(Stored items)
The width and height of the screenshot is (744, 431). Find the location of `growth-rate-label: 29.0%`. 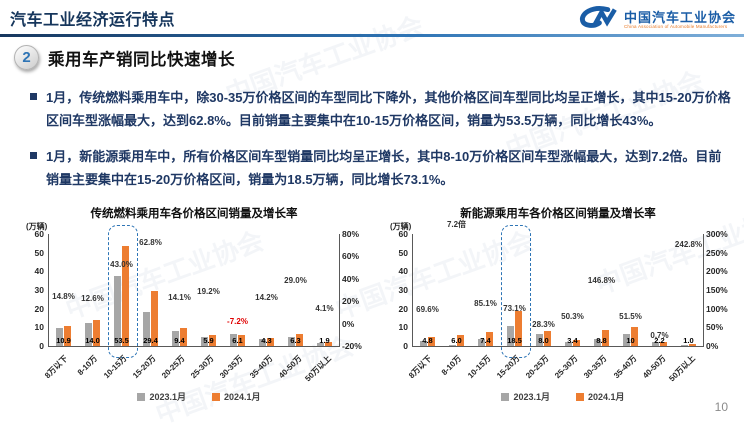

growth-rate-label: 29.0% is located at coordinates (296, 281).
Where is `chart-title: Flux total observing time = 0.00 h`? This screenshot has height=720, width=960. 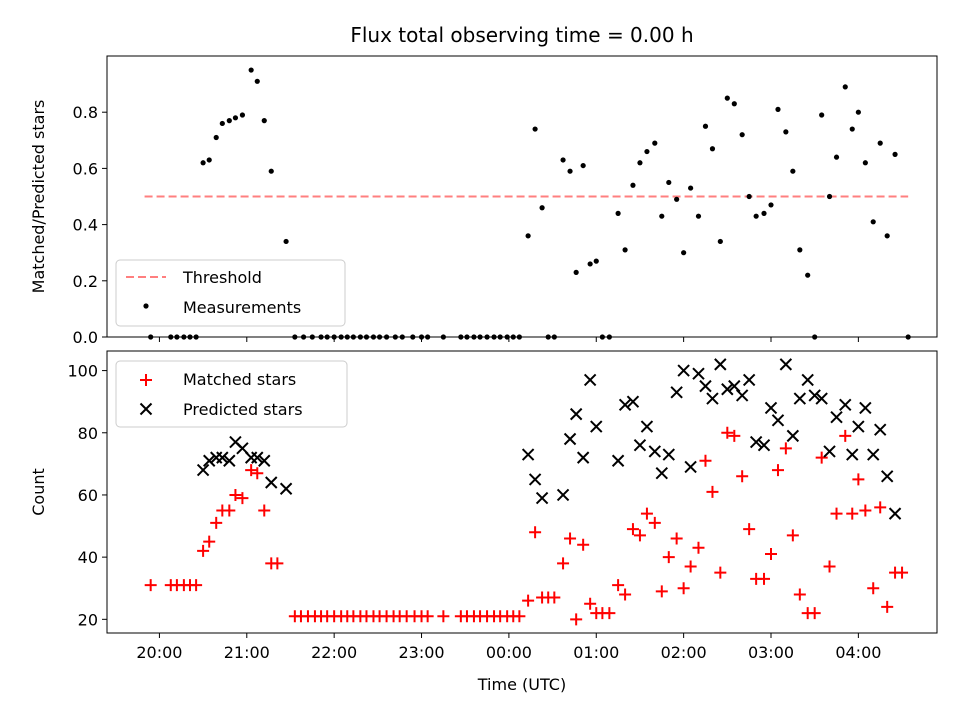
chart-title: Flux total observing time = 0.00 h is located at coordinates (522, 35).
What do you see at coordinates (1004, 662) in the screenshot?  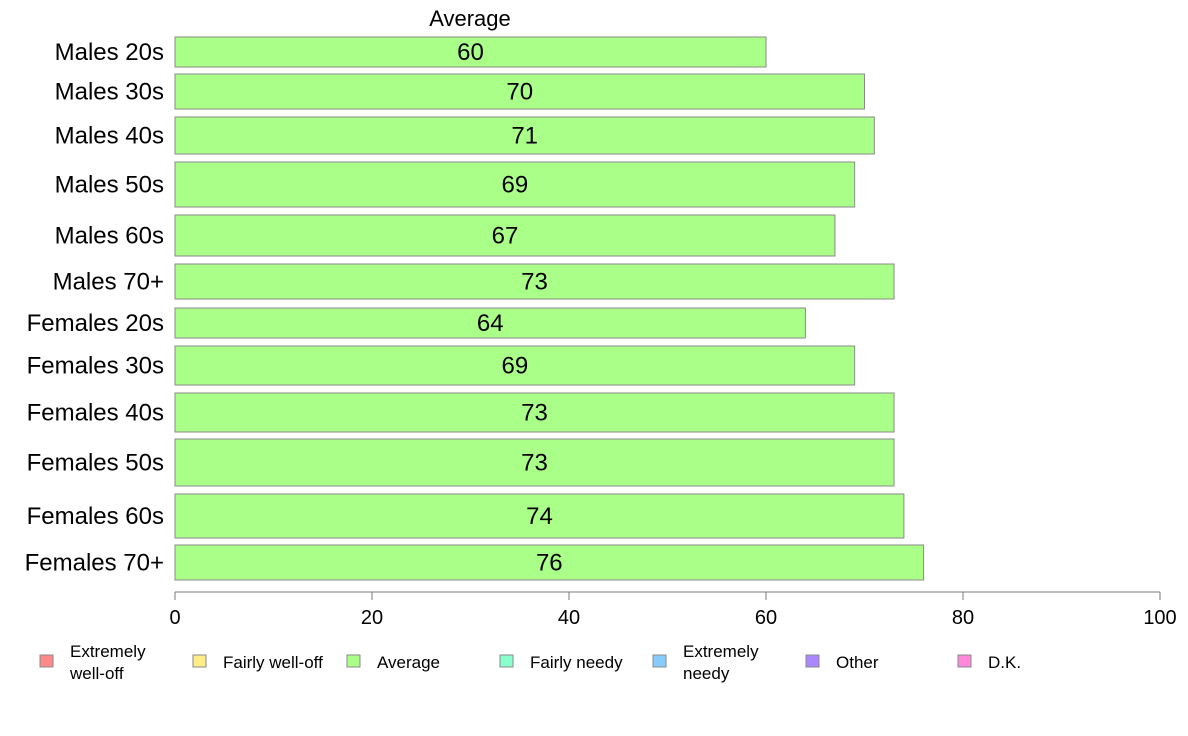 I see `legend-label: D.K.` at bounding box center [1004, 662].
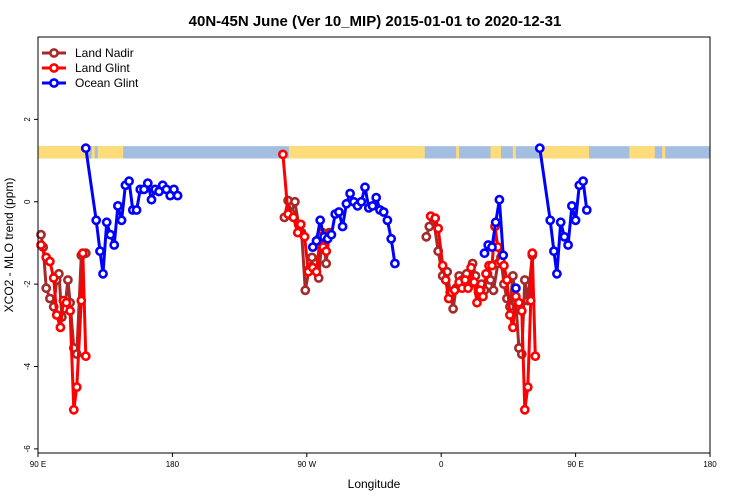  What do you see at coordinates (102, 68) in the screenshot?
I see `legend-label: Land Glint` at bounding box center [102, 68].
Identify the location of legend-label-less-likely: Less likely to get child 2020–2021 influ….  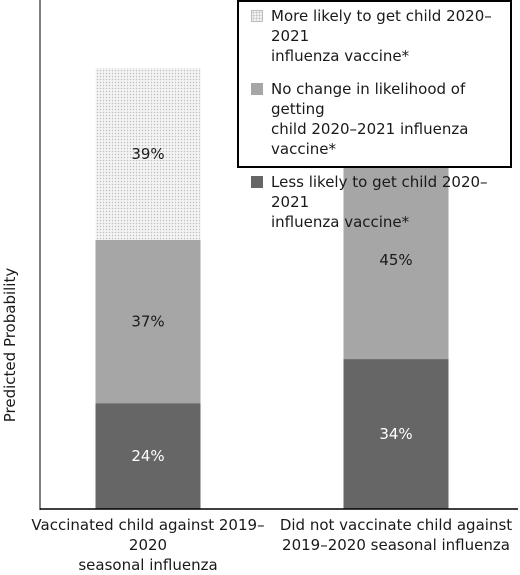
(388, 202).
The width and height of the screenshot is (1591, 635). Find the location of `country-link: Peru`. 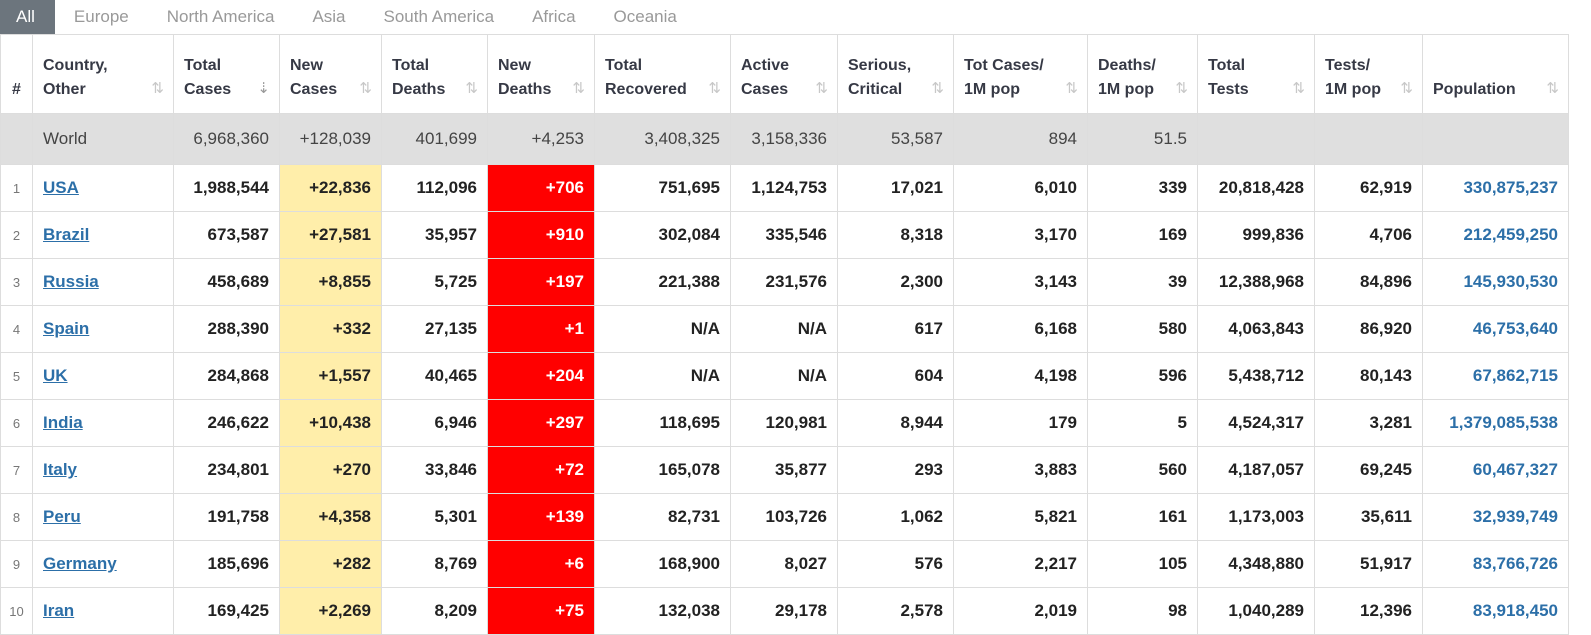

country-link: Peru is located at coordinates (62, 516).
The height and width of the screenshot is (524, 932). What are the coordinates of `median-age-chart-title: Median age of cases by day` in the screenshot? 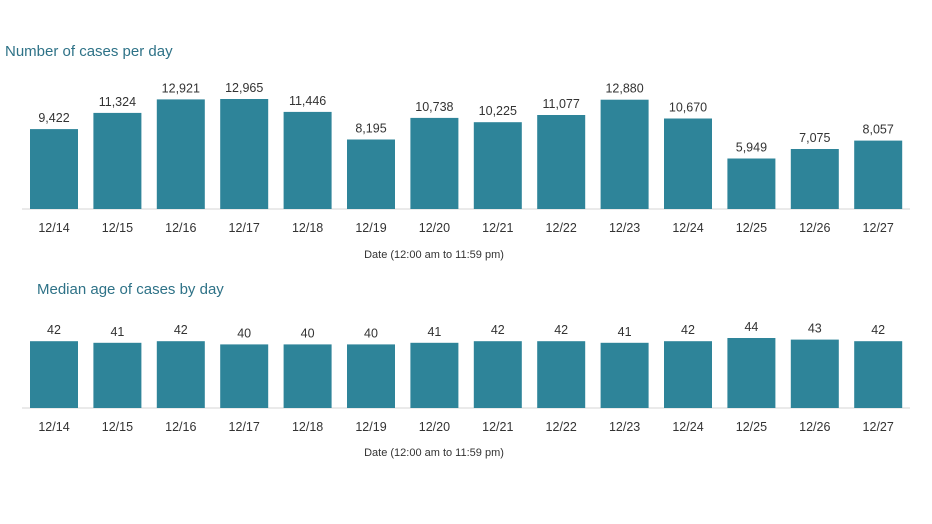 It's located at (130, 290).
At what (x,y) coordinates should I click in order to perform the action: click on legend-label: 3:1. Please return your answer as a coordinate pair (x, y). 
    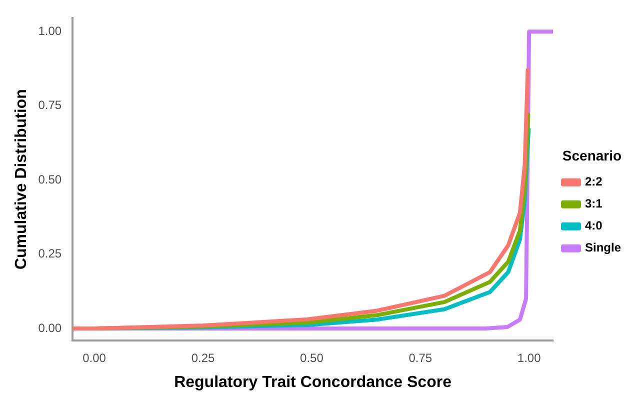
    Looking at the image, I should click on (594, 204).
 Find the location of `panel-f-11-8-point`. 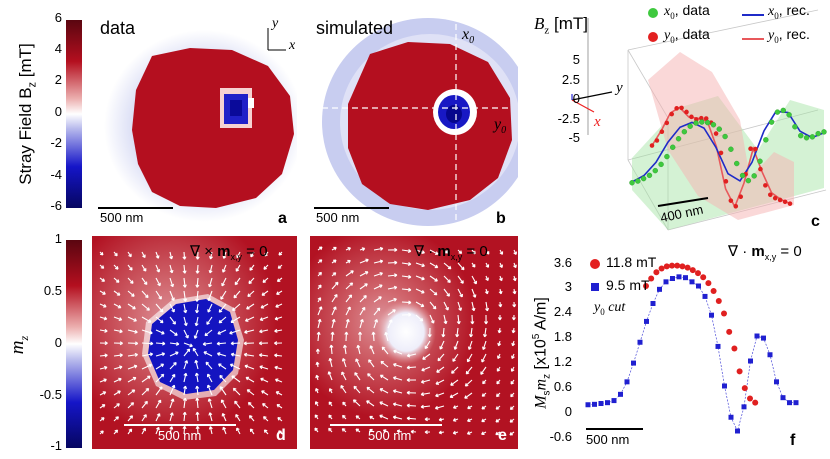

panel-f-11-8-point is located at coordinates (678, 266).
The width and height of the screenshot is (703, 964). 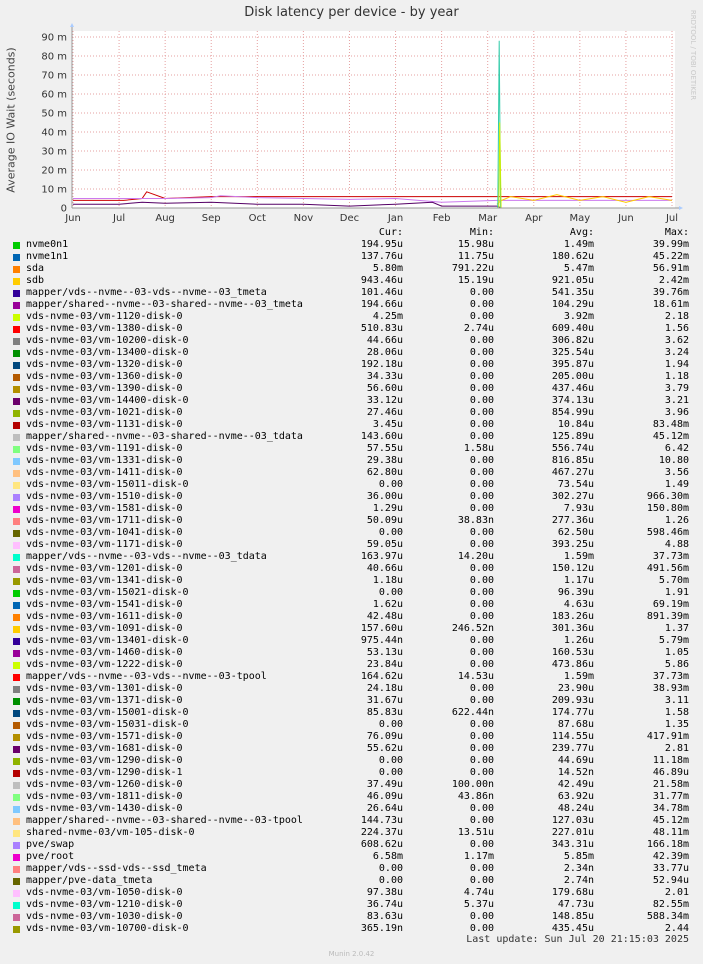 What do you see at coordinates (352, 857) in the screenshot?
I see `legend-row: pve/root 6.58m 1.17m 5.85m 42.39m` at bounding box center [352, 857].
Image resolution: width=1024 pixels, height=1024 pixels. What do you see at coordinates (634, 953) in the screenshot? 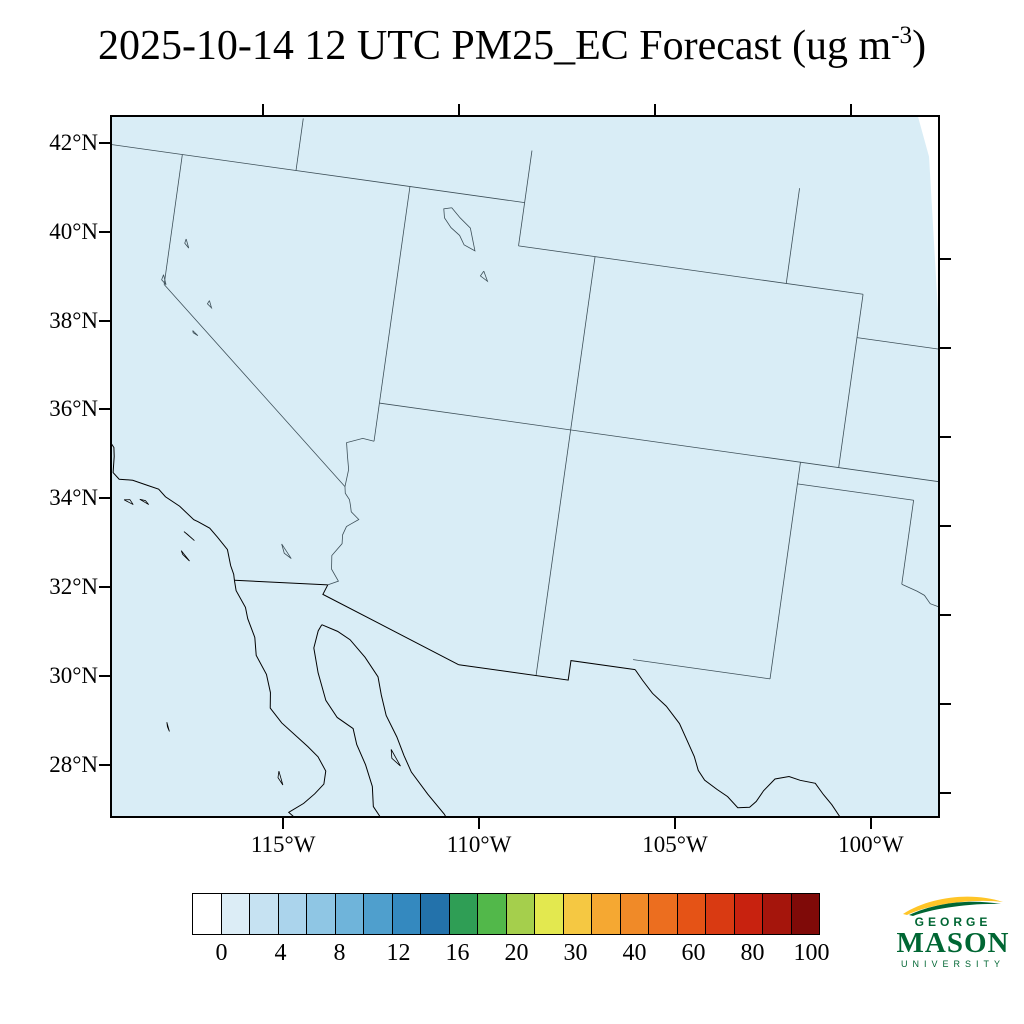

● **TRY IT**
Reproduce the rows verbatim from the line with "Identify the location" to the line with "country-link: Peru is", including both of those lines, and leave out the pictures.

● **TASK SOLUTION**
Identify the location of legend-label-less-likely: Less likely to get child 2020–2021 influ….  
(388, 202).
The width and height of the screenshot is (1591, 635). Find the location of `country-link: Peru`. 

country-link: Peru is located at coordinates (62, 516).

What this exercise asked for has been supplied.